**ACTIVITY:** Where does "agent" occur in the listing? Copy every line that holds it.

**EXCERPTED RECORDS:**
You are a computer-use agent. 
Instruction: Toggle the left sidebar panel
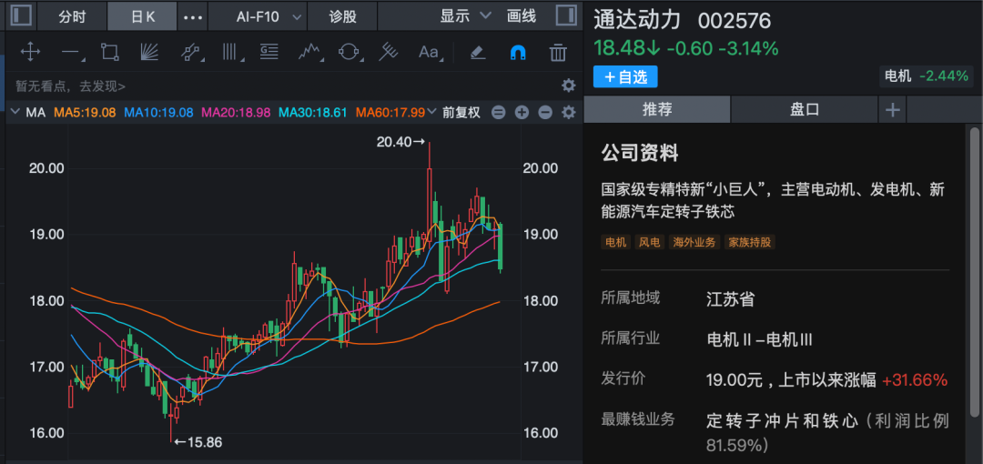(20, 16)
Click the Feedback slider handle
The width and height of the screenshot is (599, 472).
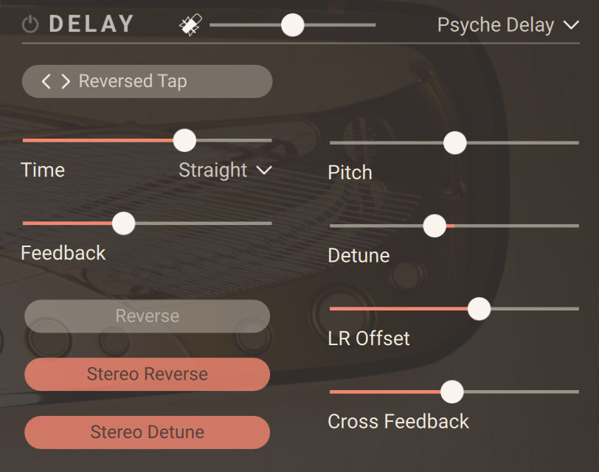point(123,223)
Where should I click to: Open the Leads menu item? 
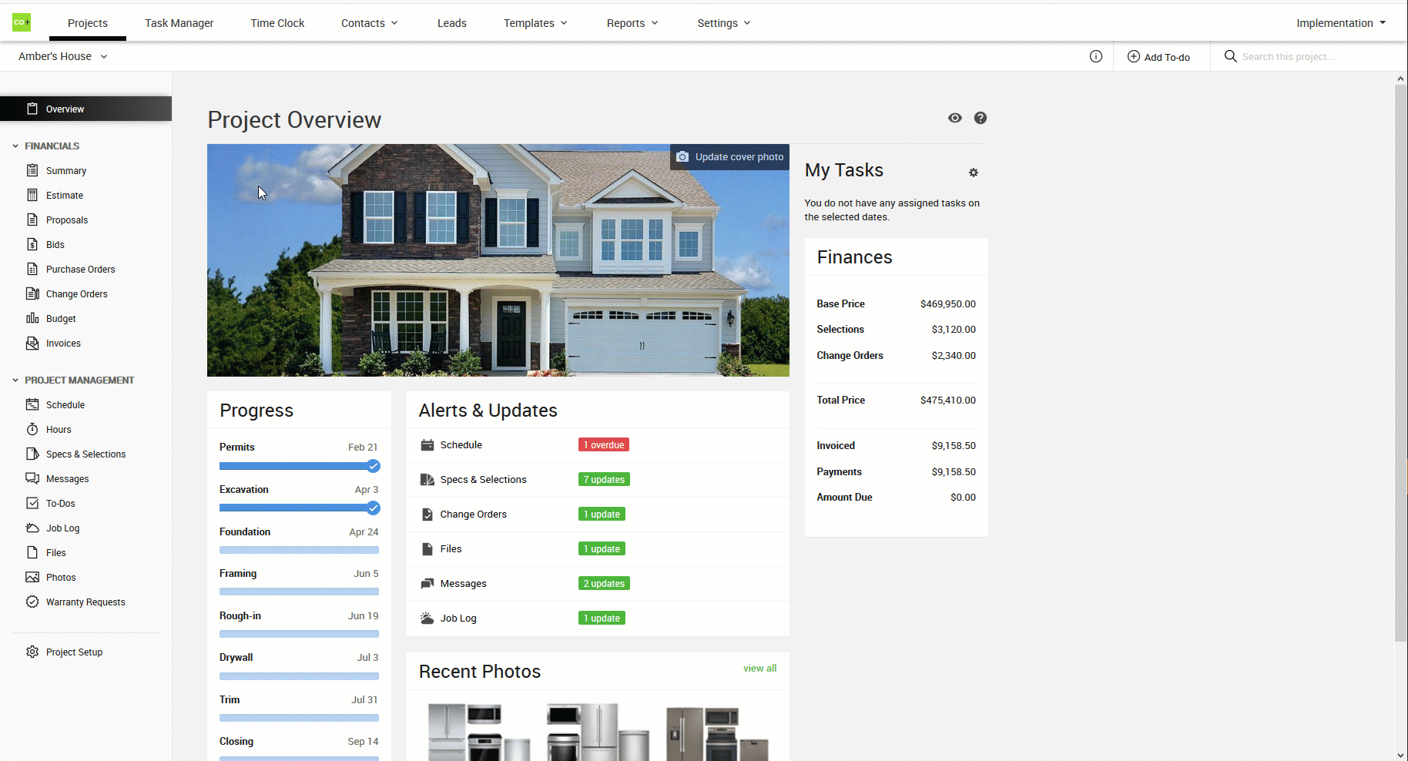click(451, 23)
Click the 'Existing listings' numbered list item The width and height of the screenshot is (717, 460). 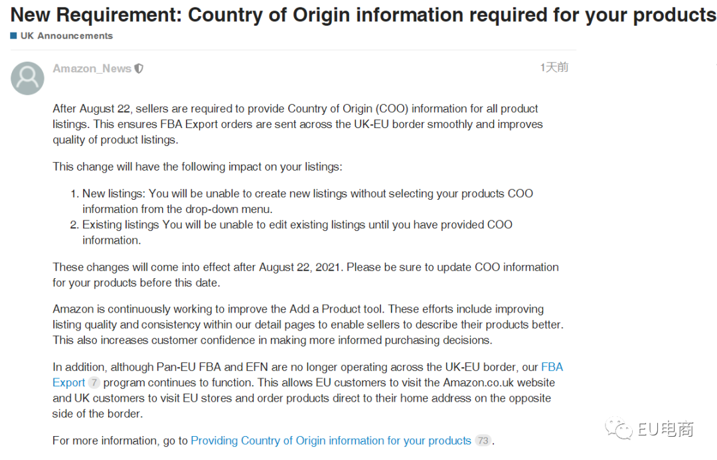coord(297,232)
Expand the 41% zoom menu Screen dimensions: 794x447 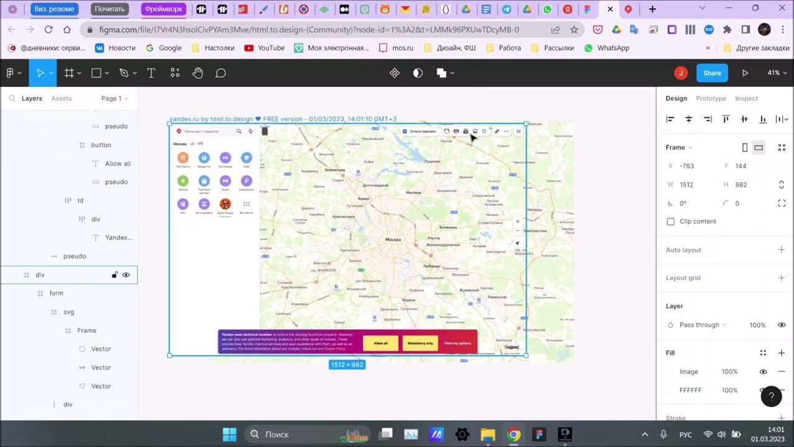coord(777,73)
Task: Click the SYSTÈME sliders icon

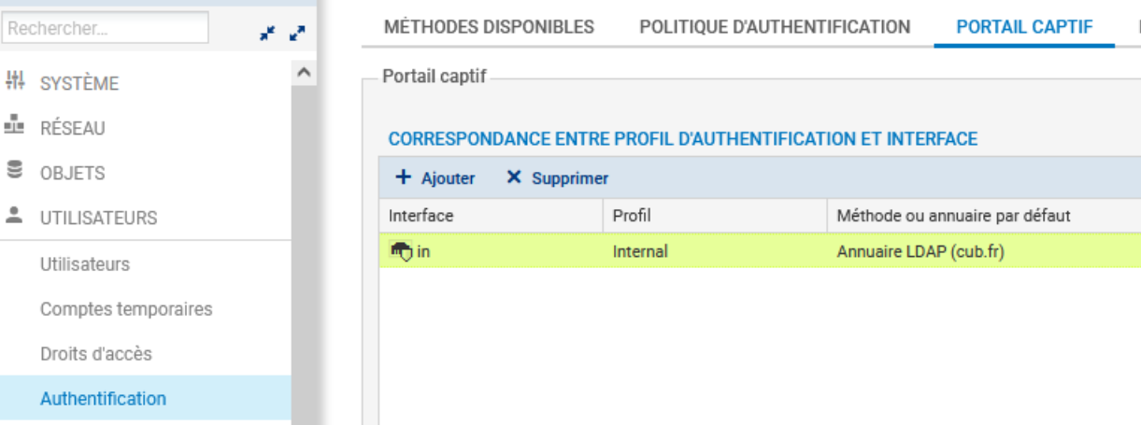Action: [14, 83]
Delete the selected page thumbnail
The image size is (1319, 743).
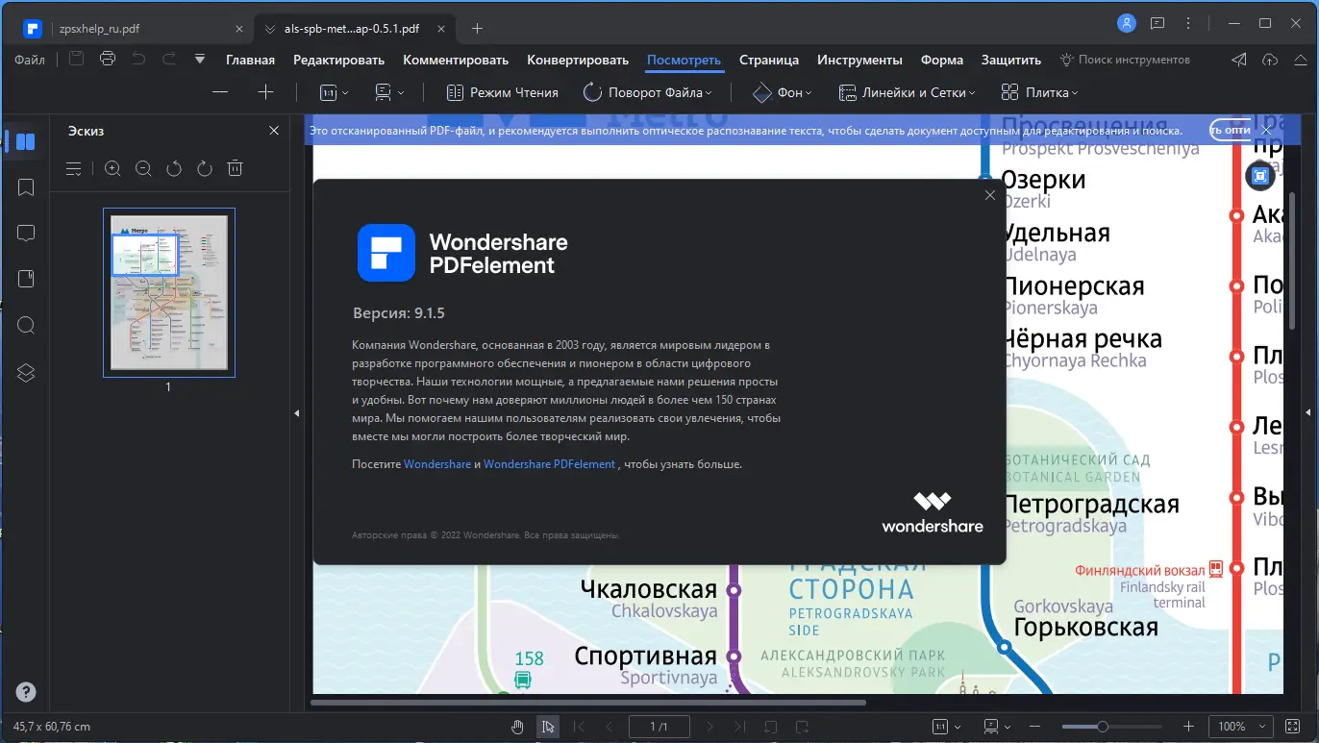tap(235, 168)
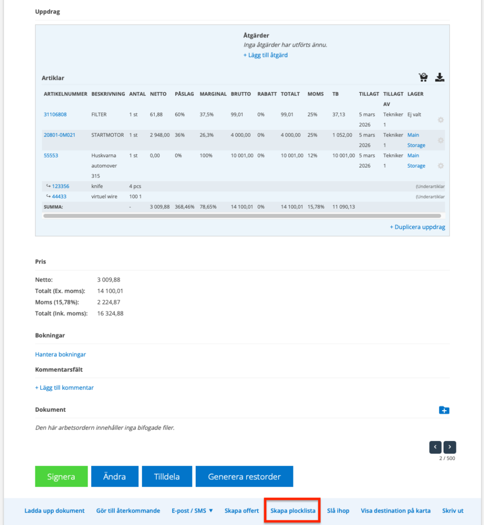Open the E-post / SMS dropdown

[192, 511]
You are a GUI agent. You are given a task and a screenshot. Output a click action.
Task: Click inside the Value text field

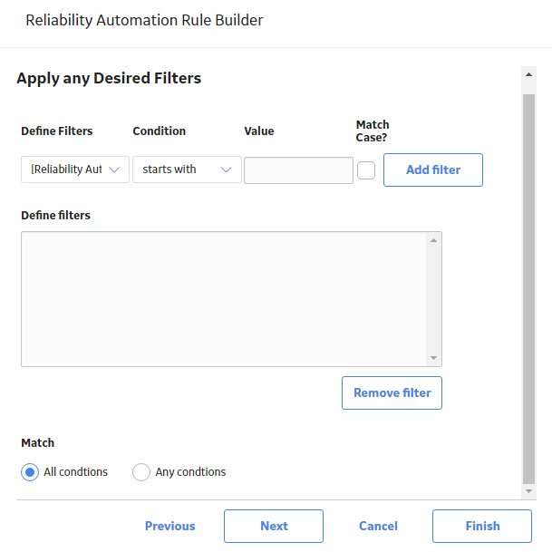pyautogui.click(x=298, y=170)
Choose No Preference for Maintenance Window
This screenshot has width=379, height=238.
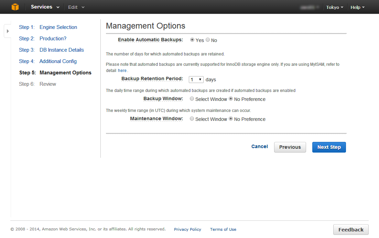tap(231, 119)
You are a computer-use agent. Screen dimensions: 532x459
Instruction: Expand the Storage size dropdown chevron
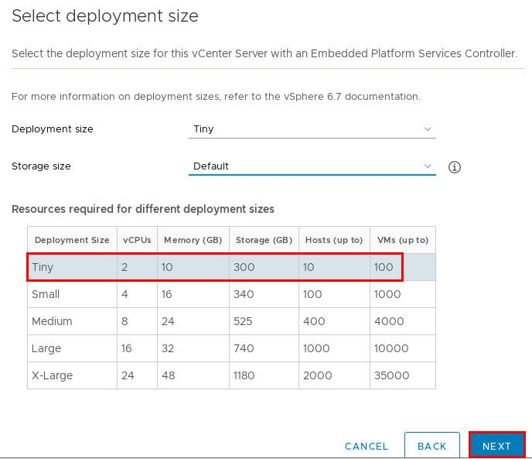[x=427, y=166]
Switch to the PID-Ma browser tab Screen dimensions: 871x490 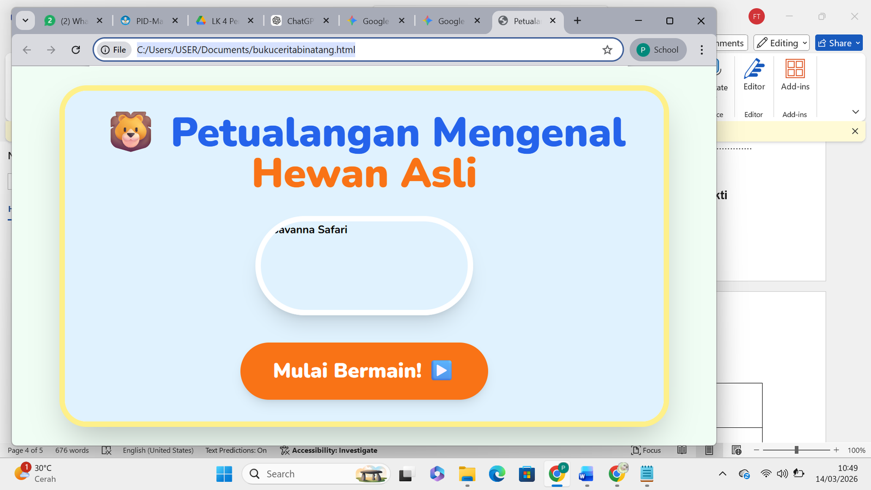(150, 21)
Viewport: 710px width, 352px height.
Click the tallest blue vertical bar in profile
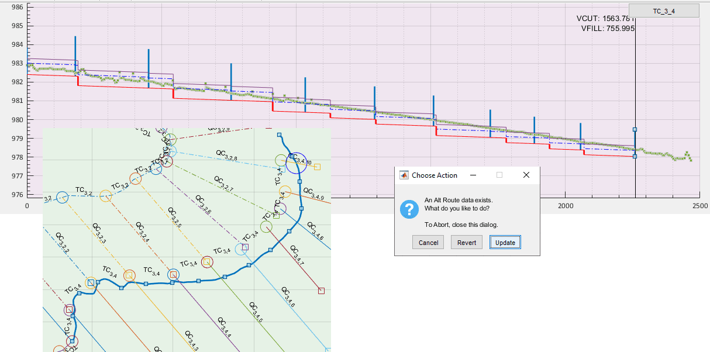(75, 56)
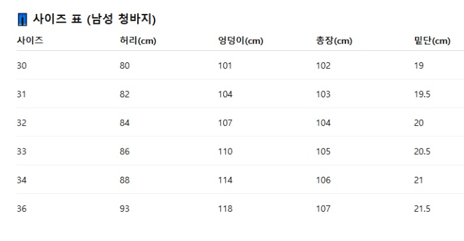Image resolution: width=464 pixels, height=241 pixels.
Task: Select size 31 row label
Action: pos(21,94)
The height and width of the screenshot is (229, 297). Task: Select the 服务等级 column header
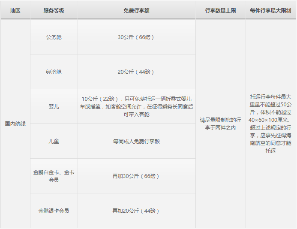coord(54,10)
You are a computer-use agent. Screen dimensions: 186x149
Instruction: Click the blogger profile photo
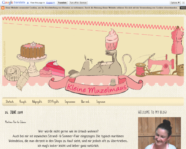[x=159, y=133]
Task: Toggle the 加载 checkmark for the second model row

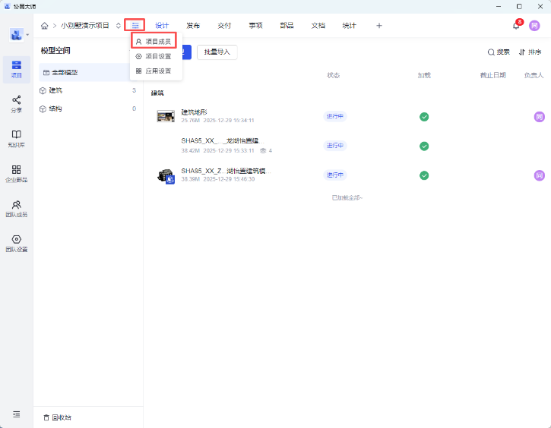Action: (424, 146)
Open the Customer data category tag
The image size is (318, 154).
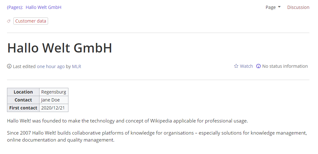click(31, 21)
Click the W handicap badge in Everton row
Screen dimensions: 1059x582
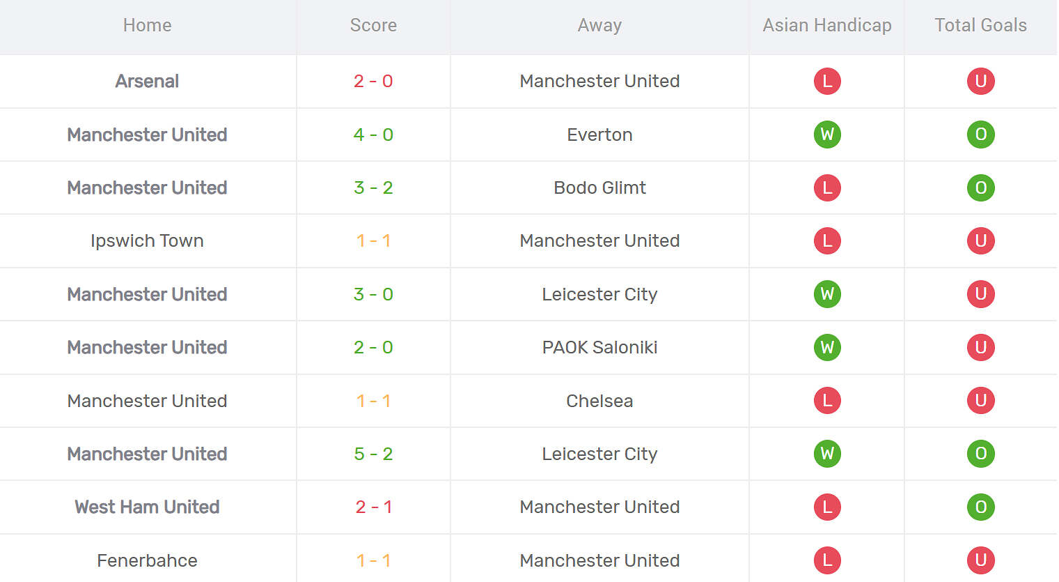point(827,135)
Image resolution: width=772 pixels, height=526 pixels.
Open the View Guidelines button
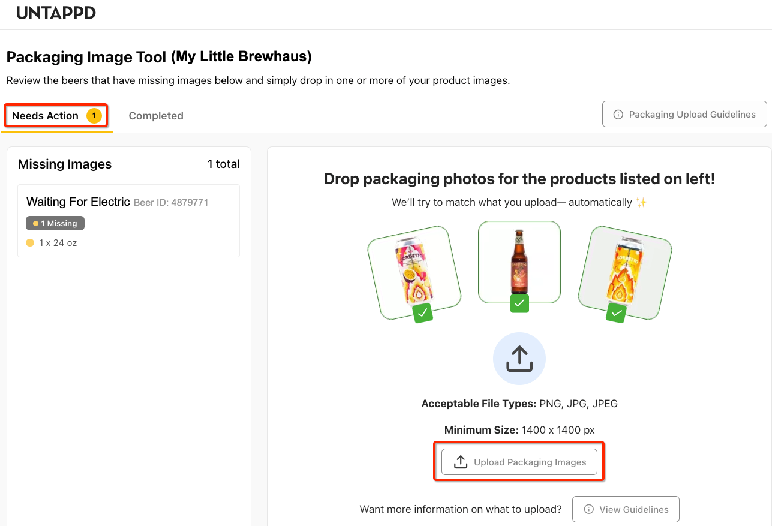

**OUTPUT BELOW:**
You are a computer-use agent. 
You are a GUI agent. You are given a task and a screenshot. Output a click action.
You are a computer-use agent. Screen dimensions: 532x459
You are a computer-use agent. Screen dimensions: 186x149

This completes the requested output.